» Your assignment
The entire listing is to be repeated verbatim.

» Information shown
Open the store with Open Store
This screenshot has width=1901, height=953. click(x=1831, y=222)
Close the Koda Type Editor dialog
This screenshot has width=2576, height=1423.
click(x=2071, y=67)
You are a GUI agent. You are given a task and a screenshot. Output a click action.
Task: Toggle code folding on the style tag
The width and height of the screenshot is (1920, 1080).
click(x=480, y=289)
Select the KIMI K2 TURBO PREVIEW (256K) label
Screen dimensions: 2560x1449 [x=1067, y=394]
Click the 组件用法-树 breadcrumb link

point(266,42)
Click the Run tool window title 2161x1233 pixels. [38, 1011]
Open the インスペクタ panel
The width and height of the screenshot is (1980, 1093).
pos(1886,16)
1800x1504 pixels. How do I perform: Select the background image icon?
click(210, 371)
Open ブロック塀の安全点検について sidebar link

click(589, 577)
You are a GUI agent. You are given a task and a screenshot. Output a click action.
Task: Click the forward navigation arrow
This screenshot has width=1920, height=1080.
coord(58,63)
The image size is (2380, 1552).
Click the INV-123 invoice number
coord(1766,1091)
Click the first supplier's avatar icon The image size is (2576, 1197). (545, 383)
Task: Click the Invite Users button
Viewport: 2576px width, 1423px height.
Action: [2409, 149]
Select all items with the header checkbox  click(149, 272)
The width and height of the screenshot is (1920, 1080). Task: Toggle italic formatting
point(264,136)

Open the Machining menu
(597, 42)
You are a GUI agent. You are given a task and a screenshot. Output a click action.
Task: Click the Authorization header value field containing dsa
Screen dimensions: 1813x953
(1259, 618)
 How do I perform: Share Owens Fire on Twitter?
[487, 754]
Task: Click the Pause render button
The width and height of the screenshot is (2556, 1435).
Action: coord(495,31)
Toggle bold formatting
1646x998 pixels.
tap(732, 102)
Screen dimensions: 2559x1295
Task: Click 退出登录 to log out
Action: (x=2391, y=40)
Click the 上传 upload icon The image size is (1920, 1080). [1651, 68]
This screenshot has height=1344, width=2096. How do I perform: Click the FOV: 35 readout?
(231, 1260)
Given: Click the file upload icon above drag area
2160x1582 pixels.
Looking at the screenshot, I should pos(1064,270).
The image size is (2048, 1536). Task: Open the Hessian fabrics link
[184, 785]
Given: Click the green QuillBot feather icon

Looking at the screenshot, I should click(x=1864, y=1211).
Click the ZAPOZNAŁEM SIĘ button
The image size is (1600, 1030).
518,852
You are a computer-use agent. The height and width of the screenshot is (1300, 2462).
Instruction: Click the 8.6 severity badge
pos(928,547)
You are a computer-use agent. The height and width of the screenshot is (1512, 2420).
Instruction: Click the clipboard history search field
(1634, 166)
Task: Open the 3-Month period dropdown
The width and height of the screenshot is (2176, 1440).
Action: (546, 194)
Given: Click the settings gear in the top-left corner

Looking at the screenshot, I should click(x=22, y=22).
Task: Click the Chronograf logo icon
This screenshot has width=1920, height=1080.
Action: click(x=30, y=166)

» Your solution
Open the store with Open Store
This screenshot has width=1901, height=953. click(x=1831, y=222)
Close the Koda Type Editor dialog
This screenshot has width=2576, height=1423.
click(x=2071, y=67)
You are a GUI agent. You are given a task and a screenshot. Output a click action.
Task: Toggle code folding on the style tag
The width and height of the screenshot is (1920, 1080).
click(x=480, y=289)
Select the KIMI K2 TURBO PREVIEW (256K) label
Screen dimensions: 2560x1449 [x=1067, y=394]
Click the 组件用法-树 breadcrumb link

point(266,42)
Click the Run tool window title 2161x1233 pixels. [38, 1011]
Open the インスペクタ panel
The width and height of the screenshot is (1980, 1093).
pos(1886,16)
1800x1504 pixels. How do I perform: Select the background image icon?
click(210, 371)
Open ブロック塀の安全点検について sidebar link

click(589, 577)
You are a GUI agent. You are given a task and a screenshot. Output a click action.
Task: Click the forward navigation arrow
This screenshot has width=1920, height=1080.
coord(58,63)
The image size is (2380, 1552).
Click the INV-123 invoice number
coord(1766,1091)
Click the first supplier's avatar icon The image size is (2576, 1197). (545, 383)
Task: Click the Invite Users button
Viewport: 2576px width, 1423px height.
Action: [2409, 149]
Select all items with the header checkbox  click(149, 272)
The width and height of the screenshot is (1920, 1080). Task: Toggle italic formatting
point(264,136)

Open the Machining menu
(597, 42)
You are a GUI agent. You are given a task and a screenshot. Output a click action.
Task: Click the Authorization header value field containing dsa
Screen dimensions: 1813x953
(1259, 618)
 How do I perform: Share Owens Fire on Twitter?
[487, 754]
Task: Click the Pause render button
The width and height of the screenshot is (2556, 1435).
Action: coord(495,31)
Toggle bold formatting
1646x998 pixels.
tap(732, 102)
Screen dimensions: 2559x1295
Task: Click 退出登录 to log out
Action: (x=2391, y=40)
Click the 上传 upload icon The image size is (1920, 1080). [1651, 68]
This screenshot has height=1344, width=2096. How do I perform: Click the FOV: 35 readout?
(231, 1260)
Given: Click the file upload icon above drag area
2160x1582 pixels.
Looking at the screenshot, I should pos(1064,270).
The image size is (2048, 1536). Task: Open the Hessian fabrics link
[184, 785]
Given: Click the green QuillBot feather icon

Looking at the screenshot, I should click(x=1864, y=1211).
Click the ZAPOZNAŁEM SIĘ button
The image size is (1600, 1030).
518,852
You are a computer-use agent. The height and width of the screenshot is (1300, 2462).
Instruction: Click the 8.6 severity badge
pos(928,547)
You are a computer-use agent. The height and width of the screenshot is (1512, 2420).
Instruction: Click the clipboard history search field
(1634, 166)
Task: Open the 3-Month period dropdown
The width and height of the screenshot is (2176, 1440).
Action: (546, 194)
Given: Click the settings gear in the top-left corner

Looking at the screenshot, I should click(x=22, y=22).
Task: Click the Chronograf logo icon
This screenshot has width=1920, height=1080.
Action: click(x=30, y=166)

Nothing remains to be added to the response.